DOCUMENT EXTRACT start

The contract owner chooses the payout option at annuitization. The options trade monthly income against beneficiary protection.
| Option | Payments | Beneficiary Protection | Relative Monthly Amount |
|---|---|---|---|
| Life only (straight life) | For life of annuitant | None | Largest |
| Life with period certain | For life OR minimum period (e.g., 10 years), whichever is longer | Beneficiary receives remaining certain-period payments if annuitant dies within the period | Smaller than life only |
| Joint and survivor | Over two lives (e.g., spouses) | Continues to survivor until second death | Smallest (two lives) |
| Unit refund | For life; if annuitant dies before recovering account value, balance paid to beneficiary | Refund of unrecovered amount | Between life only and period certain |
Exam Tip: Gotchas
- Life only (straight life) produces the largest monthly payment. Why? Because the insurer bears no post-death payment risk. No beneficiary protection equals maximum monthly amount.
- Joint and survivor produces the smallest monthly payment because the insurer has to plan for two potential lifetimes. Paired with lower risk to the survivor.
What riders are available on variable annuities?
Variable annuities bundle investment performance with several insurance guarantees. Riders cost extra and are underwritten separately.
Minimum death benefit (standard):
- Typically the greater of:
- Account value at death, or
- Total premiums paid (less withdrawals)
- Enhanced death benefit riders are available for additional cost
Living benefits (available via rider, for extra cost):
| Rider | What It Guarantees |
|---|---|
| Guaranteed Minimum Income Benefit (GMIB) | Minimum income floor at annuitization |
| Guaranteed Minimum Withdrawal Benefit (GMWB) | Minimum annual withdrawal regardless of account performance |
| Guaranteed Lifetime Withdrawal Benefit (GLWB) | Lifetime withdrawal guarantee |
| Guaranteed Minimum Accumulation Benefit (GMAB) | Account value floor at a specified future date |
Waiver of premium:
- Rider that waives future premium payments if the contract owner becomes disabled
Exam Tip: Gotchas
- Living-benefit riders guarantee a MINIMUM, not a cap. The contract owner still gets the upside of strong separate-account performance; the rider kicks in only if performance is weak.

DOCUMENT EXTRACT end

| DIRECTION A |
Which living-benefit riders does the table in the annuity notes list? Give their full names.
| DIRECTION B |
Can you return the part of the annuity notes starting with "- Joint and" and going on through "paid (less withdrawals)", copied word for word?

DATA LINES start

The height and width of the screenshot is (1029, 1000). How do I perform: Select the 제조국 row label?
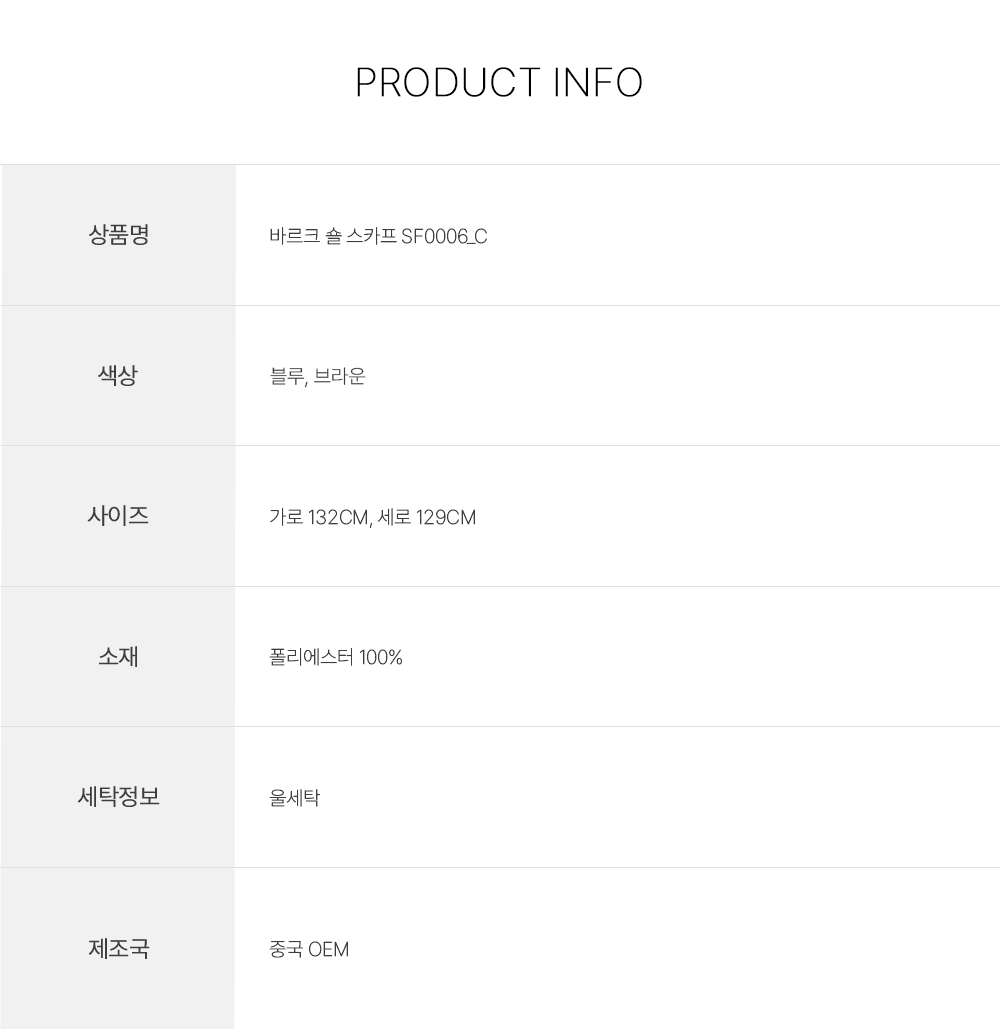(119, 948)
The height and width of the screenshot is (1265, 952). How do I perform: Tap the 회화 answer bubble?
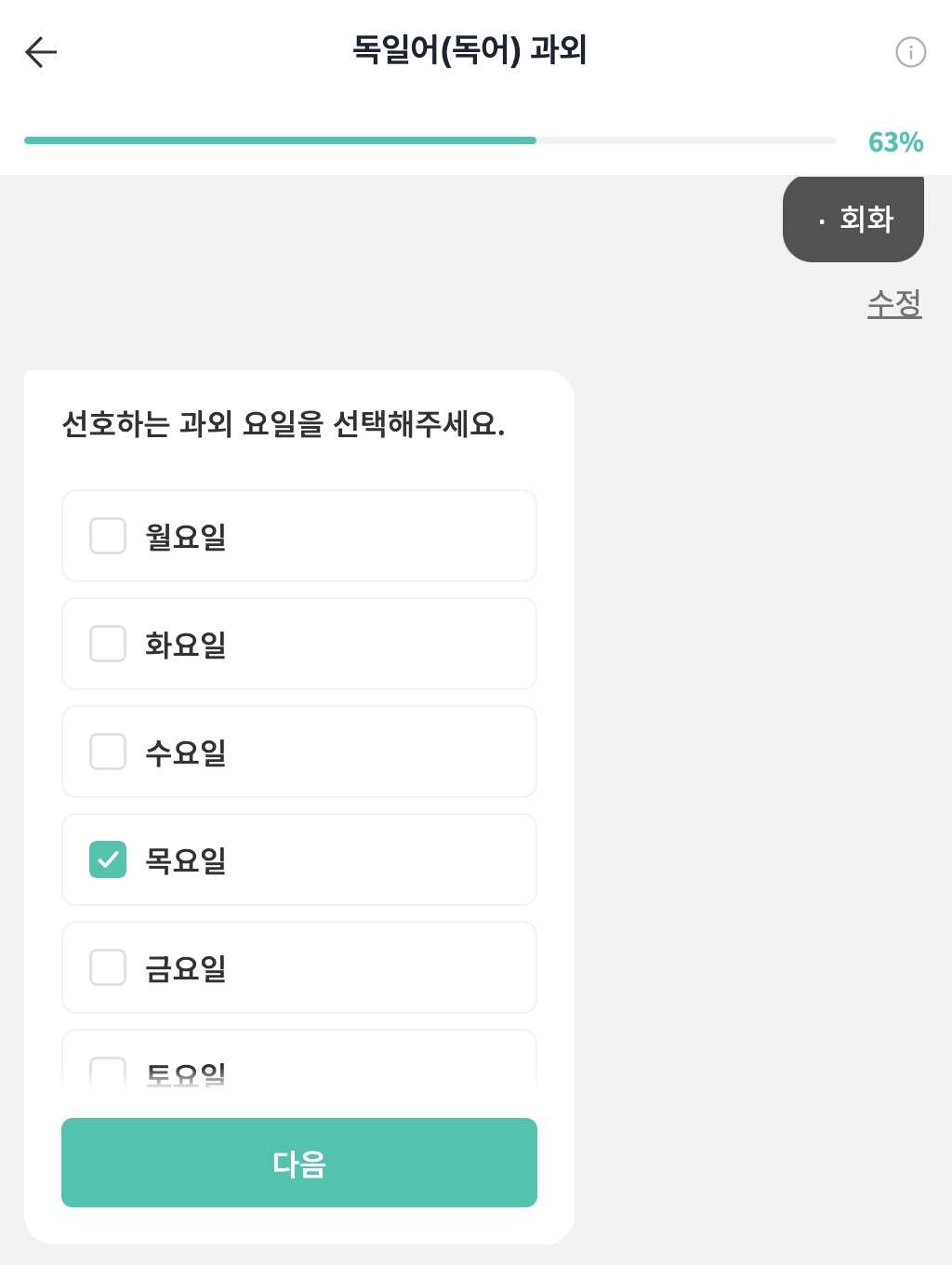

DATA LINES end

| FINISHED ANSWER A |
Guaranteed Minimum Income Benefit (GMIB)
Guaranteed Minimum Withdrawal Benefit (GMWB)
Guaranteed Lifetime Withdrawal Benefit (GLWB)
Guaranteed Minimum Accumulation Benefit (GMAB)

| FINISHED ANSWER B |
- Joint and survivor produces the smallest monthly payment because the insurer has to plan for two potential lifetimes. Paired with lower risk to the survivor.
What riders are available on variable annuities?
Variable annuities bundle investment performance with several insurance guarantees. Riders cost extra and are underwritten separately.
Minimum death benefit (standard):
- Typically the greater of:
- Account value at death, or
- Total premiums paid (less withdrawals)